[Stored items]
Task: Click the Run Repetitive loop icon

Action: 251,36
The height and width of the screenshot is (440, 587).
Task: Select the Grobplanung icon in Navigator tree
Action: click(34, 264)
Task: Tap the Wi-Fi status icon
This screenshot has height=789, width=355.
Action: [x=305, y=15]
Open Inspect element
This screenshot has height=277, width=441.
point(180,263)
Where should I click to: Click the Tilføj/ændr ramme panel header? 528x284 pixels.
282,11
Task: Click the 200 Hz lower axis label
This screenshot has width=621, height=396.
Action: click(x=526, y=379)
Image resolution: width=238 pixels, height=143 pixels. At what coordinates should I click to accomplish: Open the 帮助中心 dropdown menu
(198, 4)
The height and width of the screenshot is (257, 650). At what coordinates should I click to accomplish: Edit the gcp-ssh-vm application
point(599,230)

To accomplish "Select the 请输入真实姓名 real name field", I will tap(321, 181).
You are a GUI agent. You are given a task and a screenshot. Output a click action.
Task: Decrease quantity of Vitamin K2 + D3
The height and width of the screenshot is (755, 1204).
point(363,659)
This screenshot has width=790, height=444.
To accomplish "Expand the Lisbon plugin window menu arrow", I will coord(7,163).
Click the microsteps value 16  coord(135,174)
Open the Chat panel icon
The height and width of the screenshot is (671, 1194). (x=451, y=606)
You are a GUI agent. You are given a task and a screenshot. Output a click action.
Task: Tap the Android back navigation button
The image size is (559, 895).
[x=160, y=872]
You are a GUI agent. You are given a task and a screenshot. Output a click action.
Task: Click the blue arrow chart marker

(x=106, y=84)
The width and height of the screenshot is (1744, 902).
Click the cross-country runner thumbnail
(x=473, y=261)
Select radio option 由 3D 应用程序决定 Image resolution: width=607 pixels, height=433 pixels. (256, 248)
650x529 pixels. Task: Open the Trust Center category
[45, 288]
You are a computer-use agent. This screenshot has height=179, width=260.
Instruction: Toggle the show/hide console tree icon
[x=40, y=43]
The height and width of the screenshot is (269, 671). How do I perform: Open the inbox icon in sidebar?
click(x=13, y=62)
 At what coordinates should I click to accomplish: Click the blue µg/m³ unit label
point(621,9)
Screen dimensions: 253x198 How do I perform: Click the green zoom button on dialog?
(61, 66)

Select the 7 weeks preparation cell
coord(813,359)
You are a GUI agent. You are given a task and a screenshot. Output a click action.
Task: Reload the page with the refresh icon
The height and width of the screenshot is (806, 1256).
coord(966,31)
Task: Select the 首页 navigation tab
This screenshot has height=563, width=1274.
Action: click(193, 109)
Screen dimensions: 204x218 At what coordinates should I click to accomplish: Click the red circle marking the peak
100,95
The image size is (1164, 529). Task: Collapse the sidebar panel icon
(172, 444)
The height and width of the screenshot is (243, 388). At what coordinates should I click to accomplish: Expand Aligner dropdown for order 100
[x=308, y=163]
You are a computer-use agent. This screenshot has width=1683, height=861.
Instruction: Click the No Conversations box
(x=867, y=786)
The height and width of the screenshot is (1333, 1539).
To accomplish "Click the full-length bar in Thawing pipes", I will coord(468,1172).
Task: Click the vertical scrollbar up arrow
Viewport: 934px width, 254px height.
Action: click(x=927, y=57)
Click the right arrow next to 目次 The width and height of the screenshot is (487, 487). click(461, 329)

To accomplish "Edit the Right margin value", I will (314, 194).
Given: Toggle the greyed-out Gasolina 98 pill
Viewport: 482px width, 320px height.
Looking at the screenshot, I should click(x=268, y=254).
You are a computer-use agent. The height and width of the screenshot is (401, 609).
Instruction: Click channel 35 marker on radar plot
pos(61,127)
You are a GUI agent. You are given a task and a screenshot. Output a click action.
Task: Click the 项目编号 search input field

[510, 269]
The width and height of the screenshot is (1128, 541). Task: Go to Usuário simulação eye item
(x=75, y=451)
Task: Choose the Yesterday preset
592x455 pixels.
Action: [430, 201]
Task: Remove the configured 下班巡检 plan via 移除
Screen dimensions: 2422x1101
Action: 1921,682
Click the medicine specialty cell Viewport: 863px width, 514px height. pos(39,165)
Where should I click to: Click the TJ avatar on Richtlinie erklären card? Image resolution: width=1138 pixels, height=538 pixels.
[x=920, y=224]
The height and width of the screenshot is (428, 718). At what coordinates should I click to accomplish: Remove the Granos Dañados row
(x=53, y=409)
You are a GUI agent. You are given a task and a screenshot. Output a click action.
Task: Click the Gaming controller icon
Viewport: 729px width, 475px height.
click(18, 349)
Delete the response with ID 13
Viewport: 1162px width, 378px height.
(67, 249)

--- EXERCISE ---
Please write out only the lines from the one containing "The width and height of the screenshot is (1128, 541)." to the end of the records above, exactly, both ends included.

--- EXPECTED OUTPUT ---
The width and height of the screenshot is (1128, 541). Task: Go to Usuário simulação eye item
(x=75, y=451)
Task: Choose the Yesterday preset
592x455 pixels.
Action: [430, 201]
Task: Remove the configured 下班巡检 plan via 移除
Screen dimensions: 2422x1101
Action: 1921,682
Click the medicine specialty cell Viewport: 863px width, 514px height. pos(39,165)
Where should I click to: Click the TJ avatar on Richtlinie erklären card? Image resolution: width=1138 pixels, height=538 pixels.
[x=920, y=224]
The height and width of the screenshot is (428, 718). At what coordinates should I click to accomplish: Remove the Granos Dañados row
(x=53, y=409)
You are a GUI agent. You are given a task and a screenshot. Output a click action.
Task: Click the Gaming controller icon
Viewport: 729px width, 475px height.
click(18, 349)
Delete the response with ID 13
Viewport: 1162px width, 378px height.
(67, 249)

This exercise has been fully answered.